**Task to complete**
Filter the entries, keeping every line with the string "target".

**Data to process**
******

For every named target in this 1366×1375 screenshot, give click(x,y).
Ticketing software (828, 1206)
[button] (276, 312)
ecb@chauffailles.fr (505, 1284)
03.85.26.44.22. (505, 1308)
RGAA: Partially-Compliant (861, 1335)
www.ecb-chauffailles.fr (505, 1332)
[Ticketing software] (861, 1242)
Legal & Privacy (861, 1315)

******

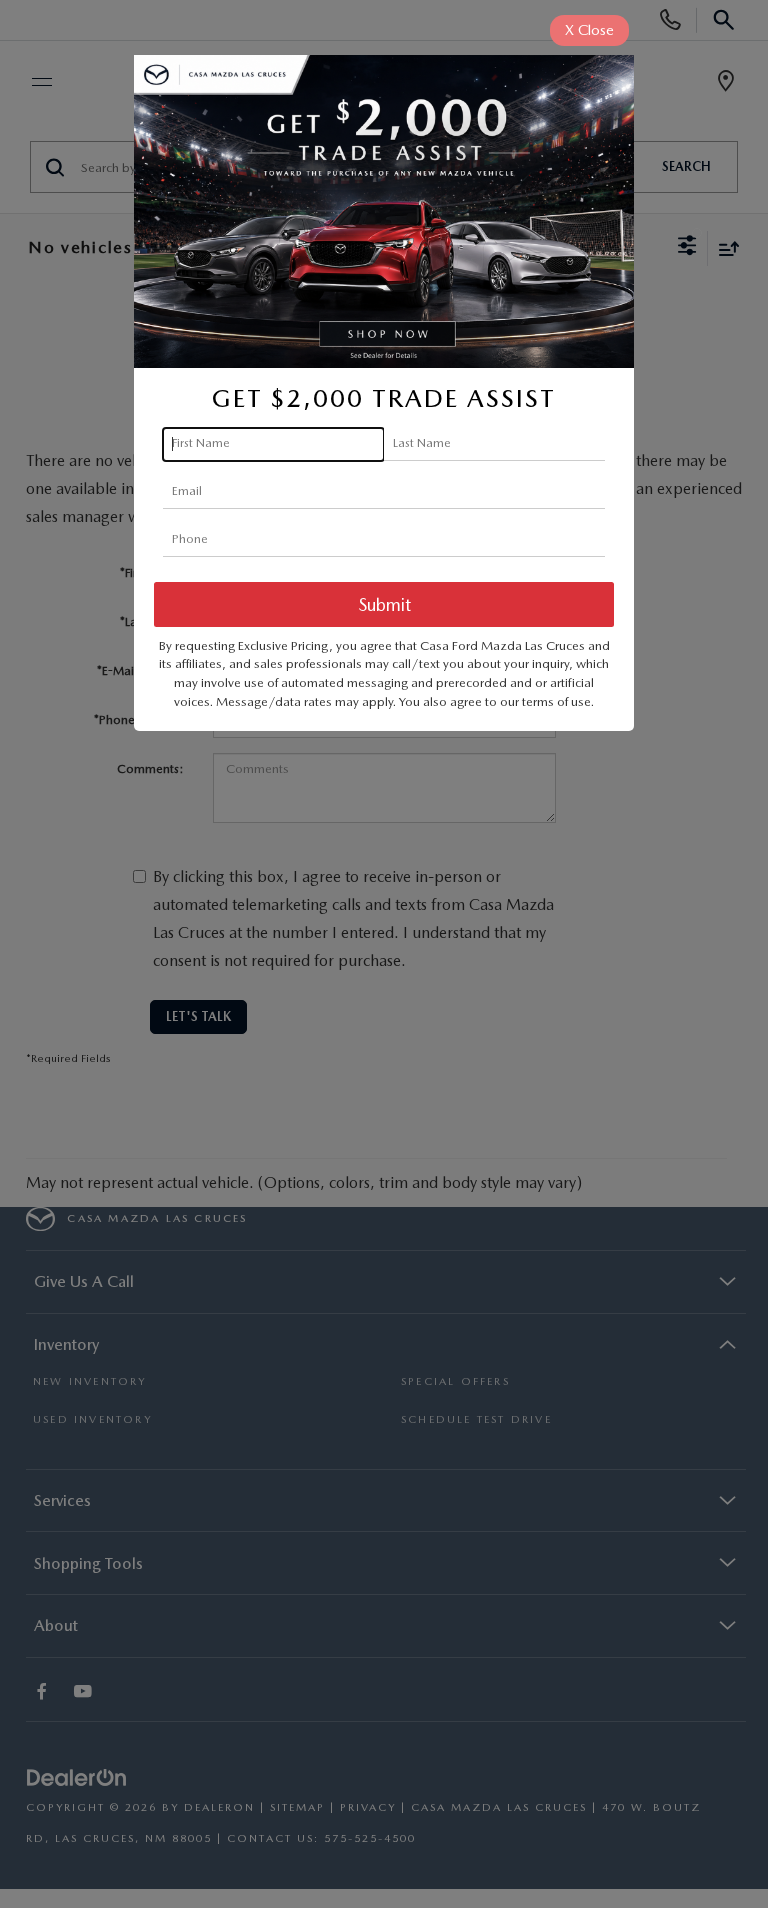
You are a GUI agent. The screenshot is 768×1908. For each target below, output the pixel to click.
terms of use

******

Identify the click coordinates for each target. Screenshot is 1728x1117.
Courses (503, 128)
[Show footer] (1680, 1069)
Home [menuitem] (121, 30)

******

**Output of the task**
For every named target in this 1366×1375 screenshot, give click(x,y).
You are a GUI agent. The screenshot is 768×1908. For each target below, output the pixel to click.
Identify the click coordinates for each target. Screenshot is 1728x1117.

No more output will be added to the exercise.